The ceremony was part of a longer program in which the students, divided into tribal groups, presented what they had learned about the various Native American tribes they had studied.

Should the school have allowed the Court of Honor, or does this cross some constitutional line?

Obviously, schools can't involve students in religious practices. But if the ceremony is a "reenactment" — or adaptation — of the Native American practice, is it permissible in a public school? Is it constitutional?

Risky business
There's no court ruling that directly addresses reenactments or adaptations of religious ceremonies in a public-school classroom. But in my view, assigning students to participate in a religious practice, even by way of role-playing, risks violating both the establishment and free-exercise clauses of the First Amendment.

The establishment-clause problem might arise because role-plays that are based on devotional or sacred practices put the teacher in the position of promoting or denigrating religion. In this case, objecting parents could argue that rites of passage are sacred moments in Native American traditions (as they are in other religions and cultures).

Reenactments could also trigger a free-exercise claim. Many parents don't want their children participating in a religious activity not their own, even if the activity is a role-play that isn't intended to be devotional. Some teachers try to avoid this problem by asking for volunteers. But not all students are aware of what might or might not violate the wishes of their parents.

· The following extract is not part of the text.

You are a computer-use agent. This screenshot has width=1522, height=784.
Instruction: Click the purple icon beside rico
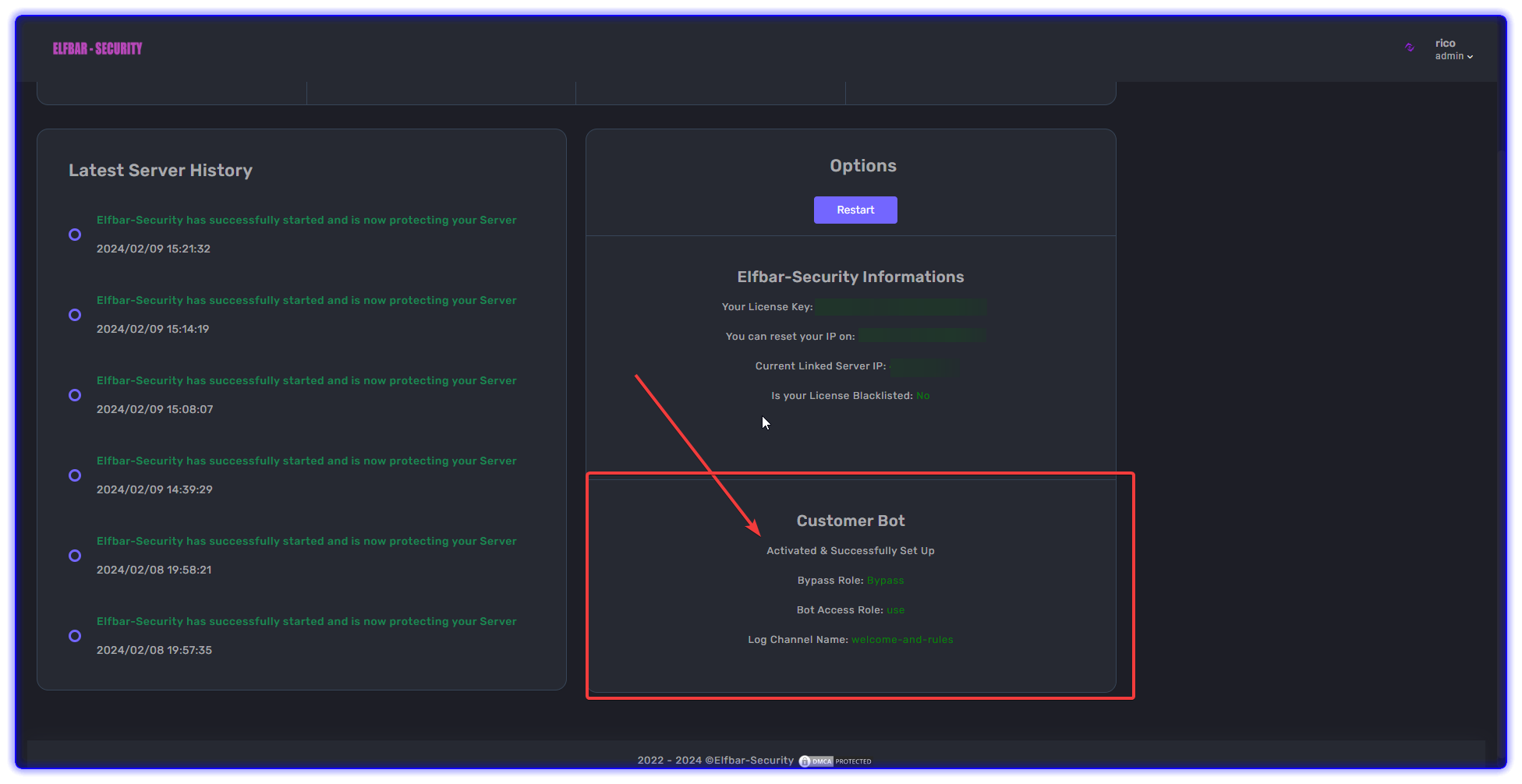[1409, 48]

At first glance, an adaptation such as the Court of Honor seems harmless enough; it is probably a close call on both establishment and free-exercise grounds. Such a practice may be far enough removed from explicitly religious content so that it neither promotes religion nor violates the conscience of students.

But I'm still uneasy about it. If, for example, the Court of Honor were modeled on a Bar Mitzvah ceremony or a Christian confirmation ritual, I doubt that the school would allow it. The fact that it comes from Native American tribes (where religious and cultural practices are often inseparable) may make it seem less "religious" to outsiders. But to Native Americans the ceremony remains sacred.

Questionable effects
Even if the First Amendment objections could be overcome, are role-plays of religious ceremonies a good way to teach about religions and cultures?

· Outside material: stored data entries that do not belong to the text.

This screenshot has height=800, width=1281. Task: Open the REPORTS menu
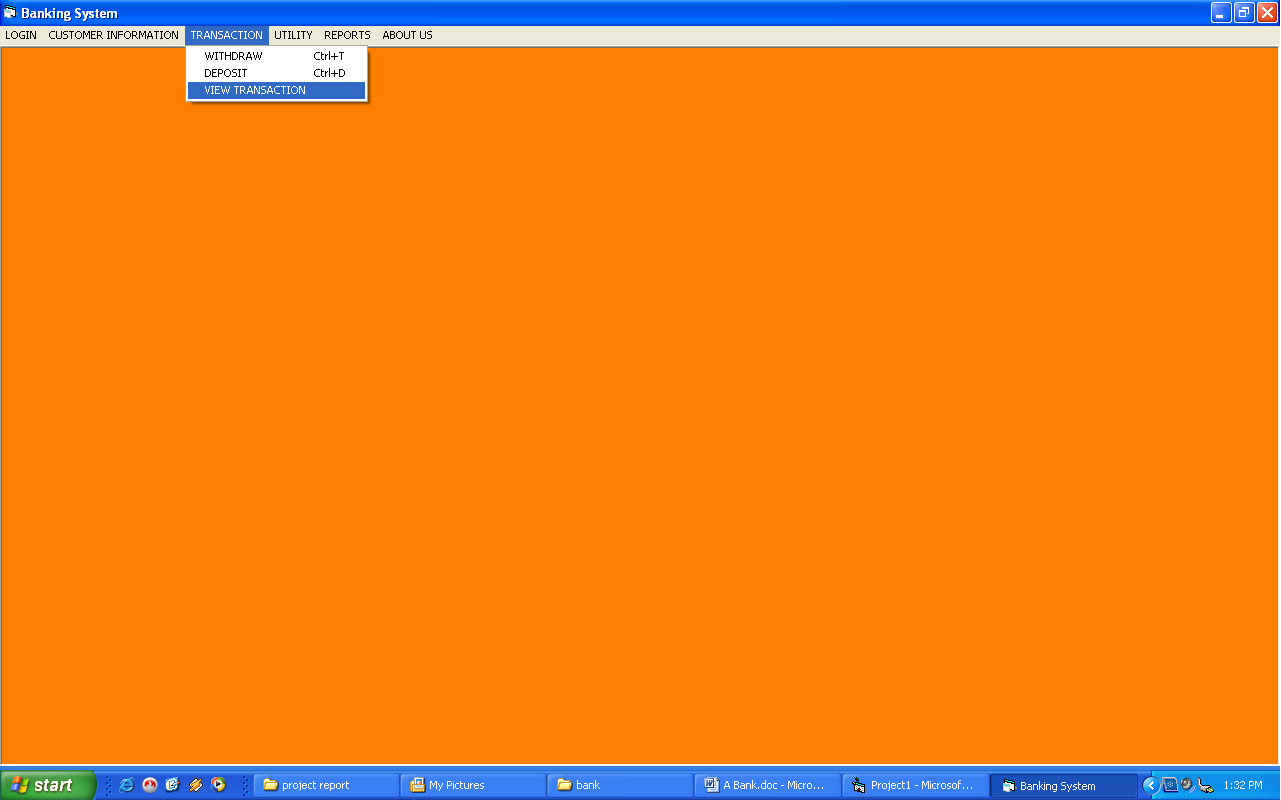coord(346,35)
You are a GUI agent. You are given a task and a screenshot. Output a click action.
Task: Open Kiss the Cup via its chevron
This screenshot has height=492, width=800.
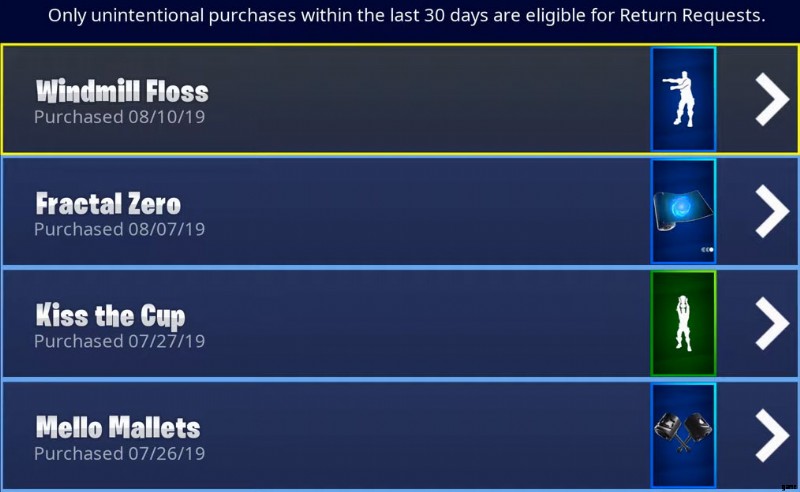click(x=771, y=322)
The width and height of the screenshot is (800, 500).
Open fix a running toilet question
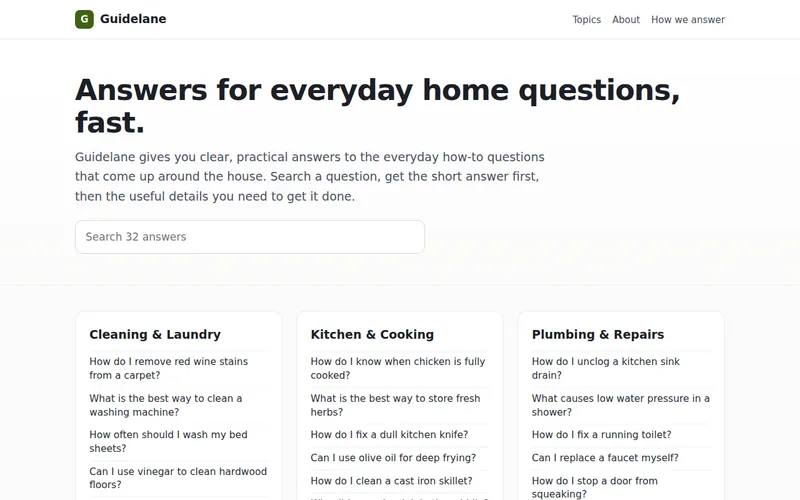(601, 435)
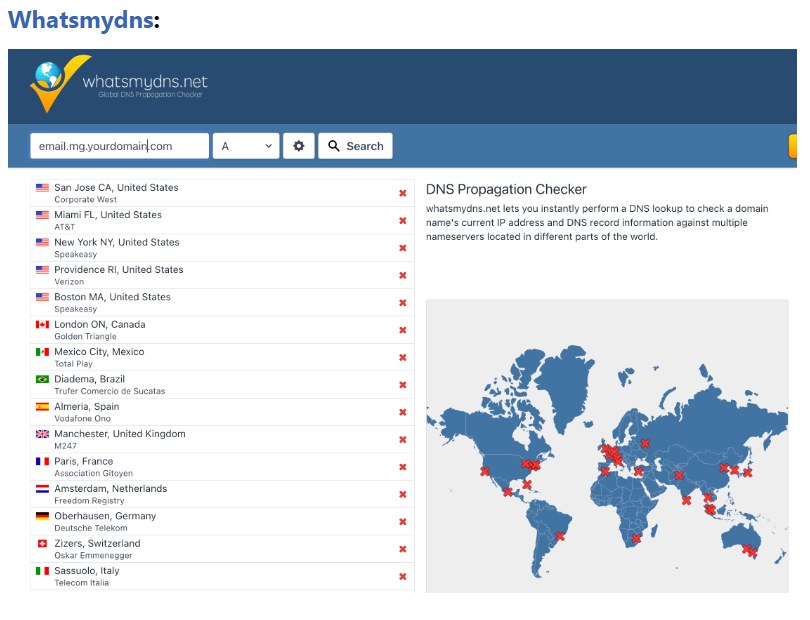Click the Switzerland flag next to Zizers
810x620 pixels.
point(42,544)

It's hard to say "no" to this proposition, since role-playing is such a powerful and effective teaching tool. What student soon forgets reenacting a key moment in history, a pivotal court case or a scene from a great play?

But no matter how carefully planned or well-intentioned, the reenactment of a sacred practice risks distorting the meaning of the faith involved. For instance, does pretending to sit in meditation like a Buddhist monk — as one teacher required — really qualify as a learning experience about Buddhism? Or does it trivialize a practice considered sacred to millions of Buddhists? Unlike a court trial or a political debate, religious ceremonies are sacred moments that are difficult, if not impossible, to role-play without stripping them of all meaning.

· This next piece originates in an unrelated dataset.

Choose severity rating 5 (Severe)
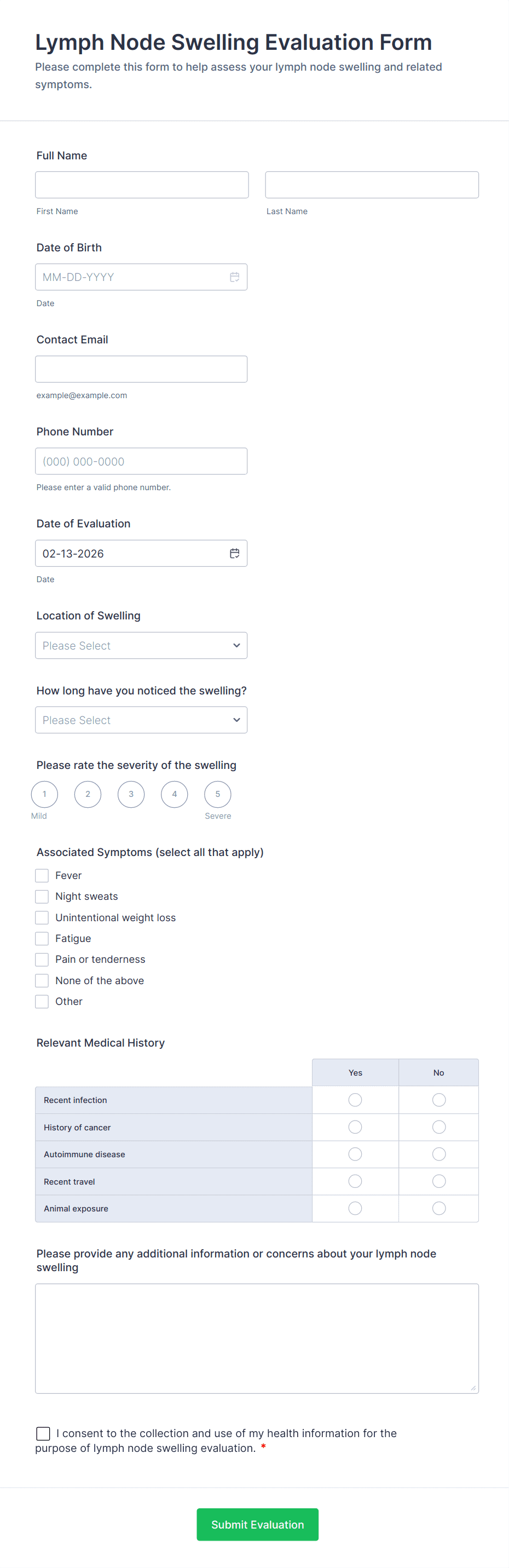The width and height of the screenshot is (509, 1568). [x=218, y=794]
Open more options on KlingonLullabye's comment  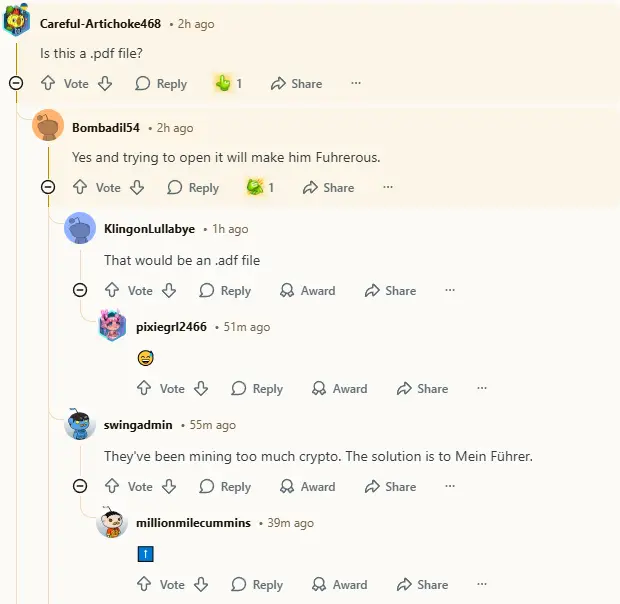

But what if a teacher gets the green light from a member of the clergy or from a tribal chief? Does that solve some of these problems? Let's assume, for example, that a local rabbi has no objection to public-school kids role-playing the Seder meal during Passover (a practice I've seen in a number of classrooms). Does that make the activity acceptable in the eyes of the faithful?

I don't think so. A religious leader or a member of a tribe doesn't speak for an entire community. Although some groups may object less than others to ceremonial role-playing, the general principle remains the same: Re-creating sacred moments risks trivializing and misrepresenting the tradition involved.

I hesitate to discourage those creative teachers who work hard to make learning exciting and immediate for their students. But the constitutional and educational problems are sufficient to recommend against adapting sacred practices or role-playing religious ceremonies.

Rituals and ceremonies indigenous to various religions and cultures can be presented through audiovisual materials or described by a guest speaker. This approach protects the integrity of the religions being studied and safeguards the consciences of both students and parents.